:: Task brief ::
Begin at the line containing "The height and" and restate it and each line after it exactly, up to and including the last line below. Leave pictures out.

:: Record set ::
== Segment start ==
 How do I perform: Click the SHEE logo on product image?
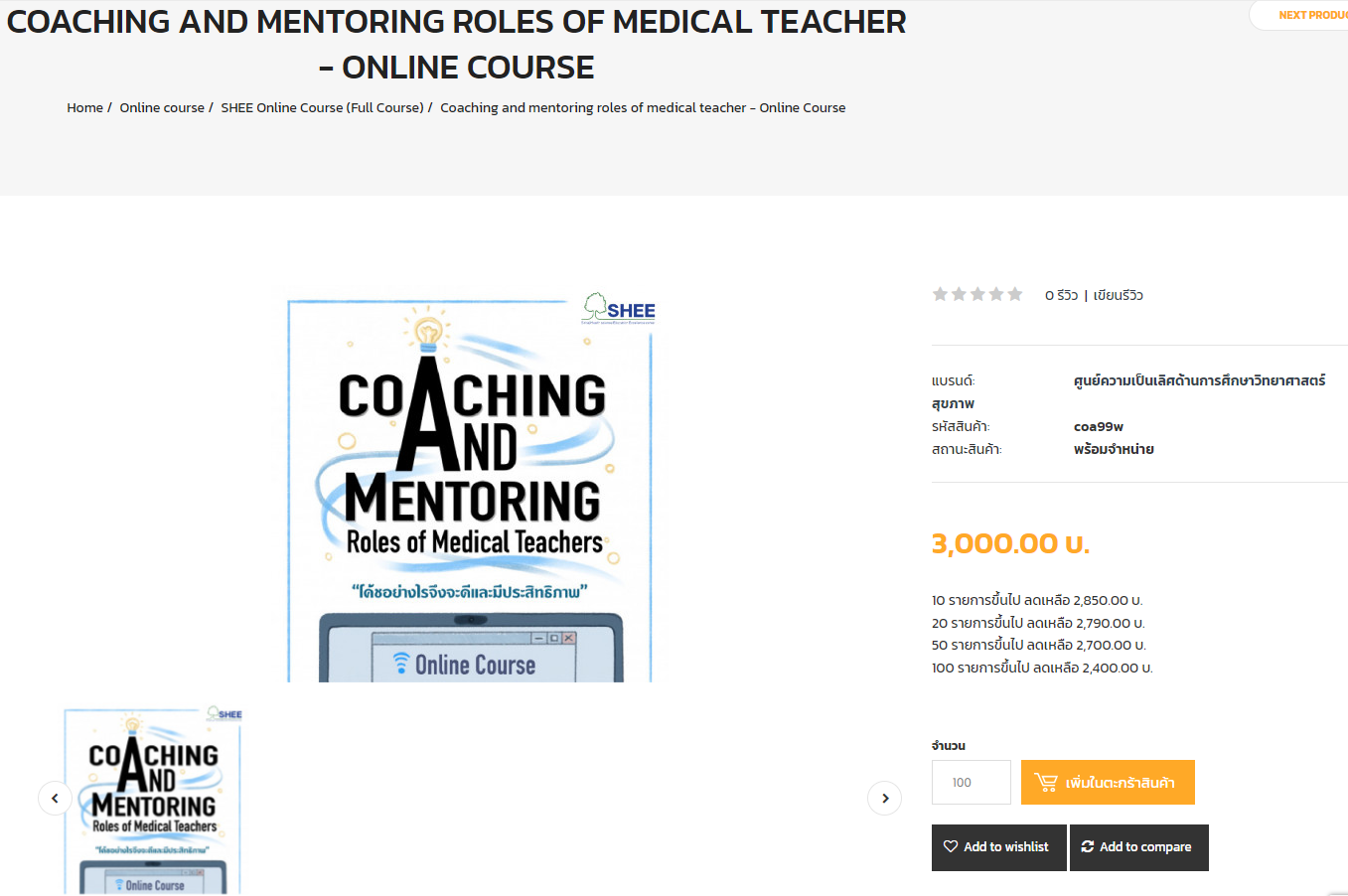point(619,309)
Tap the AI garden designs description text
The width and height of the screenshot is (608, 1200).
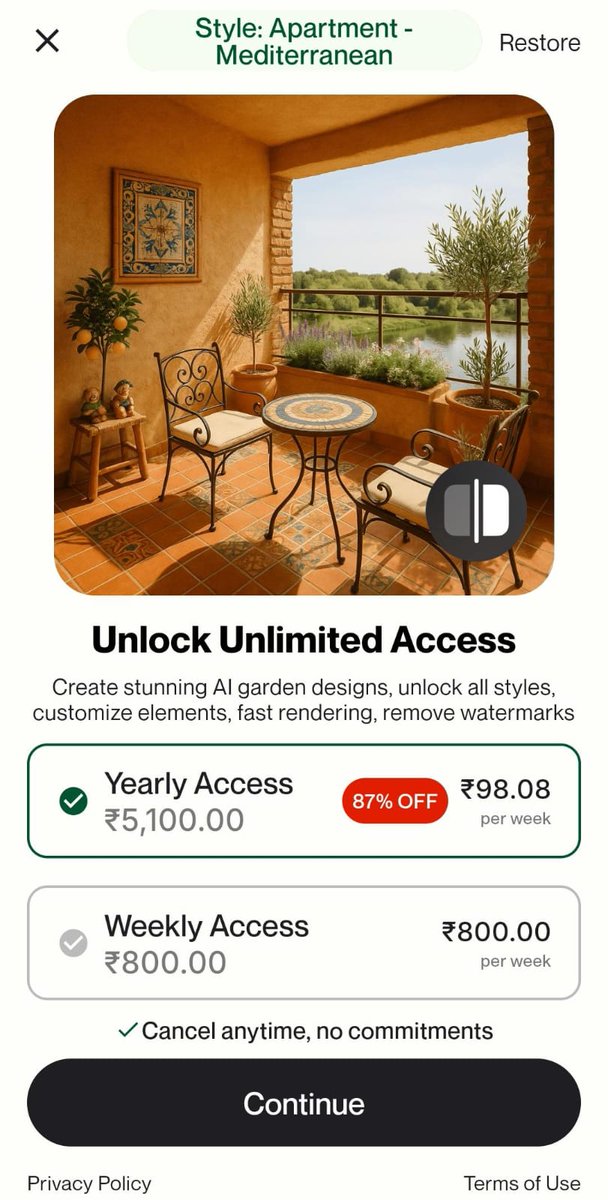(x=304, y=700)
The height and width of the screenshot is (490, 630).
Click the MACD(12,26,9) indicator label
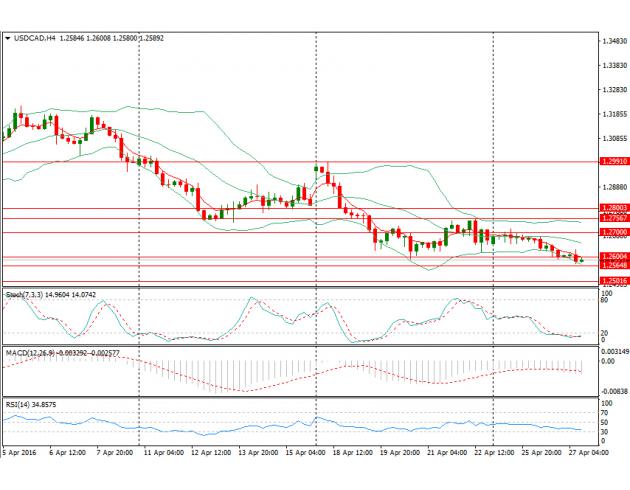pyautogui.click(x=32, y=353)
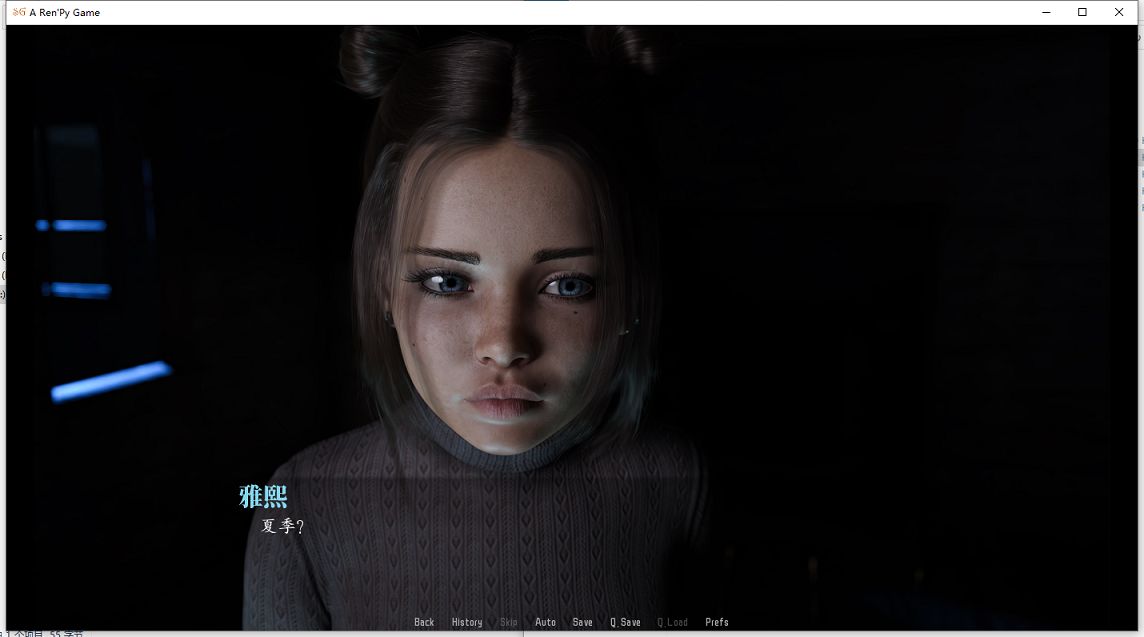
== Segment end ==
:: Task solution ::
The height and width of the screenshot is (490, 630).
Click the MACD(12,26,9) indicator label
pyautogui.click(x=32, y=353)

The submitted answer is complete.